Interview question in ISOFT,Chennai

Please start any new threads on our new site at https://forums.sqlteam.com. We've got lots of great SQL Server experts to answer whatever question you can come up with.

All Forums

SQL Server 2005 Forums

Transact-SQL (2005)

Interview question in ISOFT,Chennai

Author

Topic

ganeshkumar08
Posting Yak Master

187 Posts

Posted - 2008-10-19 : 03:12:06

Difference Between

Select Count(*) From EMP

Select Count(Column) From EMP

In the above 2 queries which one shows result quickly, Why??.

Thanks
Ganesh

Solutions are easy. Understanding the problem, now, that's the hard part

afrika
Master Smack Fu Yak Hacker

2706 Posts

Posted - 2008-10-19 : 03:18:40

count(*) counts all columns
count(column) counts only that column's existence

Guess both work at the same speed. Because its just implementing the count function

visakh16
Very Important crosS Applying yaK Herder

52326 Posts

Posted - 2008-10-19 : 03:23:40

i've heard second one is quicker and better in terms of performance. as count(*) uses more resources it will perform slower compared to first.
Also please note that the results of both queries will be different if column you use inside the count is NULLable. count(column) returns only non NULL instances of column while count(*) returns total record count.

ganeshkumar08
Posting Yak Master

187 Posts

Posted - 2008-10-19 : 03:46:49

Thank you very much, its very informative

Solutions are easy. Understanding the problem, now, that's the hard part

visakh16
Very Important crosS Applying yaK Herder

52326 Posts

Posted - 2008-10-19 : 04:08:48

quote:
Originally posted by ganeshkumar08

Thank you very much, its very informative

Solutions are easy. Understanding the problem, now, that's the hard part

welcome

afrika
Master Smack Fu Yak Hacker

2706 Posts

Posted - 2008-10-19 : 04:22:56

quote:
Originally posted by visakh16

i've heard second one is quicker and better in terms of performance. as count(*) uses more resources it will perform slower compared to first.
Also please note that the results of both queries will be different if column you use inside the count is NULLable. count(column) returns only non NULL instances of column while count(*) returns total record count.

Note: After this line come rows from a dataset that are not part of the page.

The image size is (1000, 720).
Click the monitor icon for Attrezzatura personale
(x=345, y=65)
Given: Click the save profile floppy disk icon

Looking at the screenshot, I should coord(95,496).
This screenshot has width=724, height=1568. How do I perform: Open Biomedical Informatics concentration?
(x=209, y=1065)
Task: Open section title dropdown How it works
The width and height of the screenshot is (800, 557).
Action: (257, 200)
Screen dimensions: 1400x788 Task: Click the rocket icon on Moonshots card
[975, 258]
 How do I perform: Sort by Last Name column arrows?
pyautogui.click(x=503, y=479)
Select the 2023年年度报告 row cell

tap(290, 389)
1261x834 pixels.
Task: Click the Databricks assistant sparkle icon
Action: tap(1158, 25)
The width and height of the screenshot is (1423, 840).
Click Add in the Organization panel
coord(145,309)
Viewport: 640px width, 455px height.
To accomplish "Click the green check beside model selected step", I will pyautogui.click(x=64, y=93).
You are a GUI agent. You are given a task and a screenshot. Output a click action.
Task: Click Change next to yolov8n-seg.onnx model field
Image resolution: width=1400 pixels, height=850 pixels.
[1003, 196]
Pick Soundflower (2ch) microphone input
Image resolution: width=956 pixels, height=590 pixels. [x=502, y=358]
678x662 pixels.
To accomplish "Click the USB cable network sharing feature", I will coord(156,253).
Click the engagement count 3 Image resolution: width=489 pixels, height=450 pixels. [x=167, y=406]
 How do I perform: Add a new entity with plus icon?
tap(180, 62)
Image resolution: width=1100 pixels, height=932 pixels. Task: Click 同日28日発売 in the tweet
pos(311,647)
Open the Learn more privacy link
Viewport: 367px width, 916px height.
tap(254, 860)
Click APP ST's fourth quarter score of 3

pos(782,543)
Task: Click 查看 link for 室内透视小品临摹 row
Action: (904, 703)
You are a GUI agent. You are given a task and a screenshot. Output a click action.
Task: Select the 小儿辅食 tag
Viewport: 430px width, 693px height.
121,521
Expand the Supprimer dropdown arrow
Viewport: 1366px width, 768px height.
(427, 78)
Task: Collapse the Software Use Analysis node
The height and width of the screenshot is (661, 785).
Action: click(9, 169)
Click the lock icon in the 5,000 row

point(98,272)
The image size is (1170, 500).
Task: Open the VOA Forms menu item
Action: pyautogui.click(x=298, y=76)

Well I think we are both wrong

, I ran a few tests below. On my largest table. Has a few millions of entries.



declare @s datetime , @m datetime
set @s = GETDATE()
select COUNT(*) from [dbo].[sms_history]
set @m = GETDATE()

print @s
print @m
print DATEDIFF(nanosecond,@s,@m)


set @s = GETDATE()
select COUNT(message) from [dbo].[sms_history]
set @m = GETDATE()

print @s
print @m
print DATEDIFF(nanosecond,@s,@m)

And I got this back

(1 row(s) affected)
Oct 19 2008 9:19AM
Oct 19 2008 9:19AM
63000000

(1 row(s) affected)
Oct 19 2008 9:19AM
Oct 19 2008 9:19AM
93000000

visakh16
Very Important crosS Applying yaK Herder

52326 Posts

Posted - 2008-10-19 : 04:43:07

i didnt understand how you got COUNT(message) more than COUNT(*). are you sure you didnt use any joins. Were you using same query you posted?

afrika
Master Smack Fu Yak Hacker

2706 Posts

Posted - 2008-10-19 : 04:56:12

Try for yourself, I tried over and over again. Same results. I tried exactly what i posted



declare @s datetime , @m datetime
set @s = GETDATE()
select COUNT(*) from [dbo].[sms_history]
set @m = GETDATE()

print @s
print @m
print DATEDIFF(nanosecond,@s,@m)


set @s = GETDATE()
select COUNT(message) from [dbo].[sms_history]
set @m = GETDATE()

print @s
print @m
print DATEDIFF(nanosecond,@s,@m)





set @s = GETDATE()
select COUNT(message) from [dbo].[sms_history]
set @m = GETDATE()

print @s
print @m
print DATEDIFF(nanosecond,@s,@m)


set @s = GETDATE()
select COUNT(*) from [dbo].[sms_history]
set @m = GETDATE()

print @s
print @m
print DATEDIFF(nanosecond,@s,@m)








(1 row(s) affected)
Oct 19 2008  9:54AM
Oct 19 2008  9:54AM
63000000

(1 row(s) affected)
Oct 19 2008  9:54AM
Oct 19 2008  9:54AM
93000000

(1 row(s) affected)
Oct 19 2008  9:54AM
Oct 19 2008  9:54AM
93000000

(1 row(s) affected)
Oct 19 2008  9:54AM
Oct 19 2008  9:54AM
46000000

afrika
Master Smack Fu Yak Hacker

2706 Posts

Posted - 2008-10-19 : 04:57:34

COUNT(*) is defintely faster.

Surprises me

visakh16
Very Important crosS Applying yaK Herder

52326 Posts

Posted - 2008-10-19 : 04:57:53

i'm not near a SQL box so cant test it now. That seems a bit strange to me. Anyways will test it tomorrow and let you know the results.

Arnold Fribble
Yak-finder General

1961 Posts

Posted - 2008-10-19 : 05:04:45

If you post the execution plans it will immediately become clear why COUNT(*) is faster in this case.

afrika
Master Smack Fu Yak Hacker

2706 Posts

Posted - 2008-10-19 : 05:23:57

quote:
Originally posted by Arnold Fribble

If you post the execution plans it will immediately become clear why COUNT(*) is faster in this case.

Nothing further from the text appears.